PROBLEM STATEMENT: Write out the listing exactly, from its first line through the line holding "Task: Pick the blonde wavy-haired woman hero", but include none of the pictures.
━━━━━━━━━━━━━━━━
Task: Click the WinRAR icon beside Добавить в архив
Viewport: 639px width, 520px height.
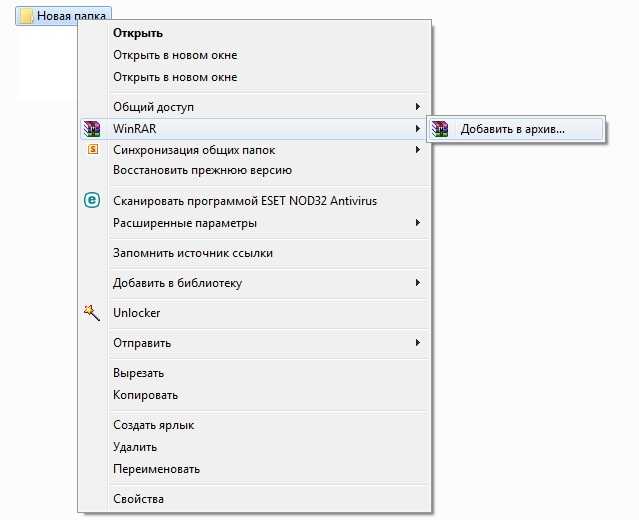Action: (440, 129)
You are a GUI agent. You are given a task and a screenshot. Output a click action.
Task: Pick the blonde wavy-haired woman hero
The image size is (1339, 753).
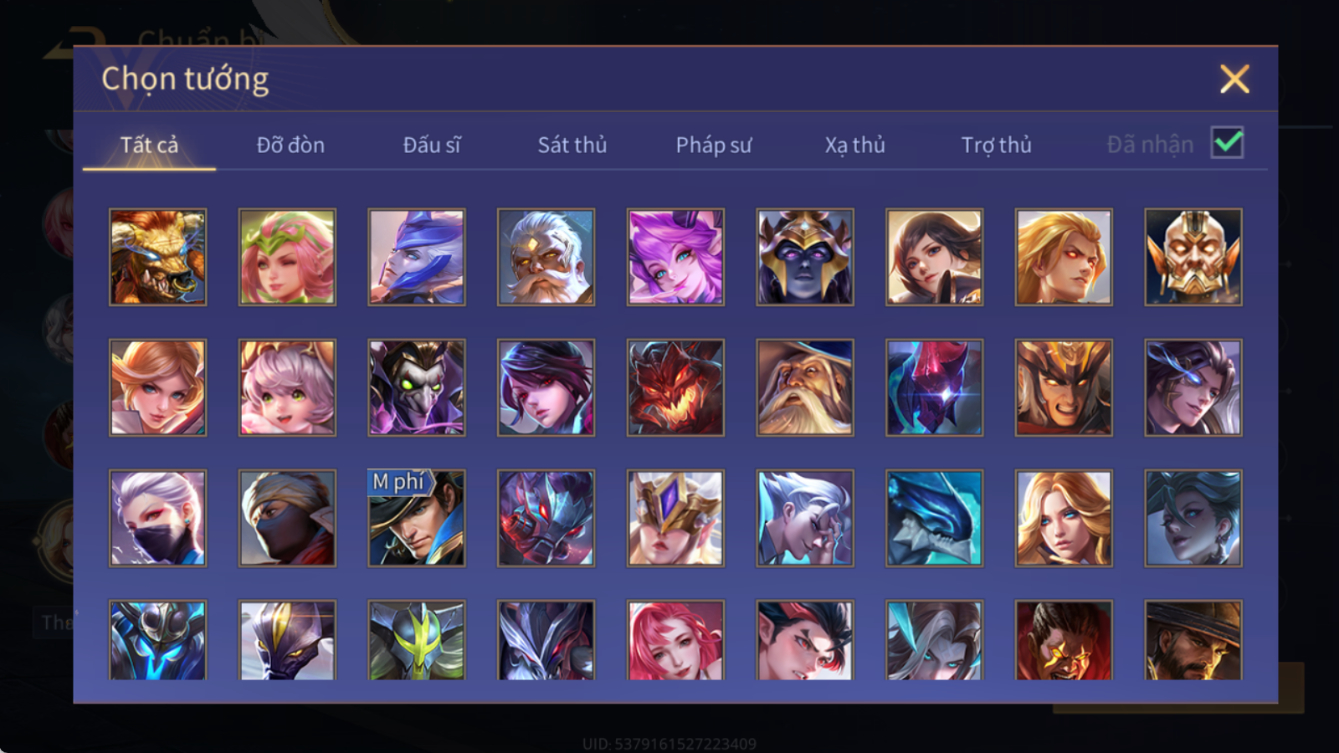[1064, 519]
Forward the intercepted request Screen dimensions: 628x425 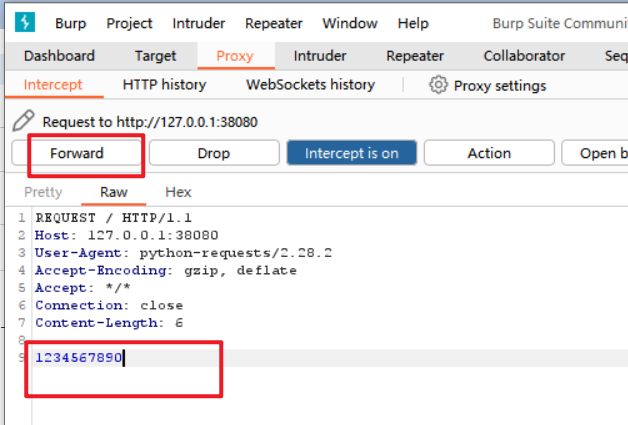coord(77,153)
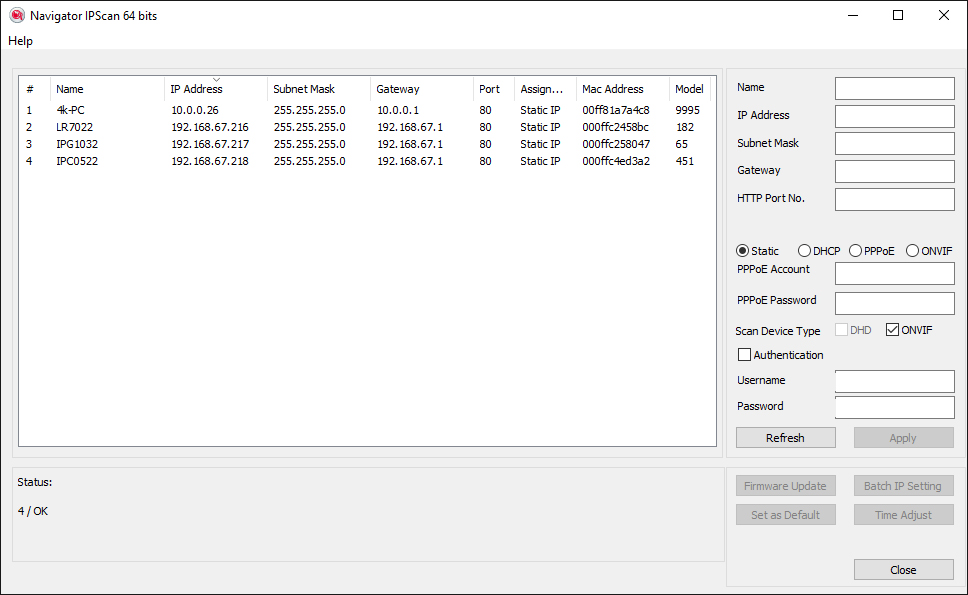Image resolution: width=968 pixels, height=595 pixels.
Task: Select the LR7022 device in the list
Action: click(73, 127)
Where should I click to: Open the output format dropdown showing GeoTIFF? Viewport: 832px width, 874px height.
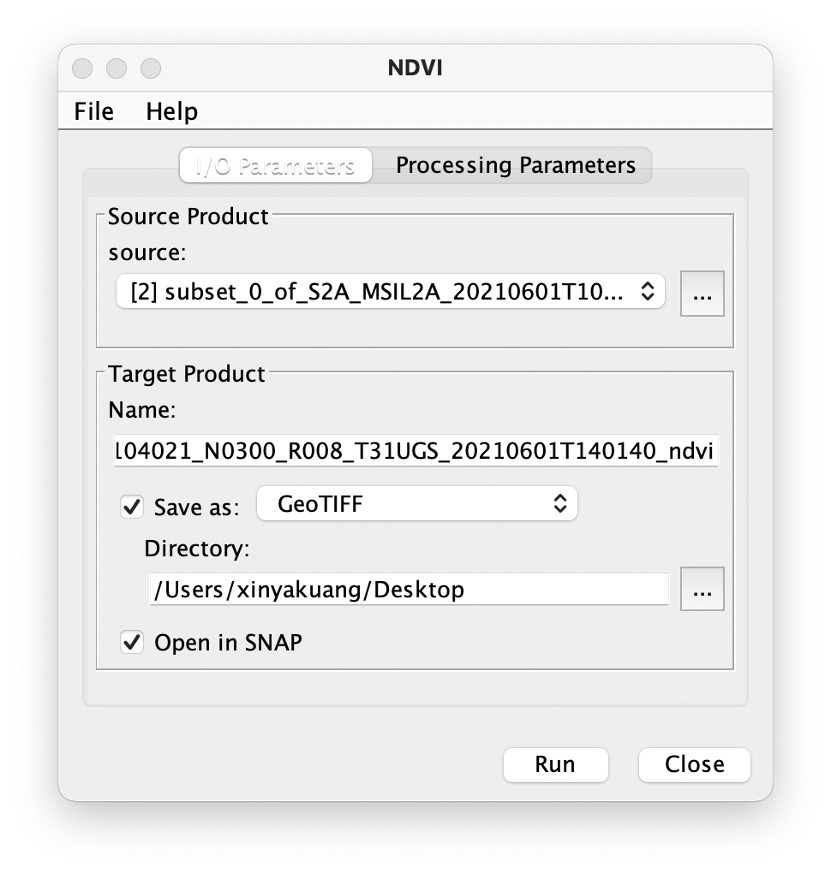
━━━━━━━━━━━━━━━━
RESULT OF THE TASK:
Task: Click the WinRAR icon beside Добавить в архив
Viewport: 639px width, 520px height.
Action: (440, 129)
You are a GUI agent. You are given a task and a screenshot. Output a click action.
Task: Pick the blonde wavy-haired woman hero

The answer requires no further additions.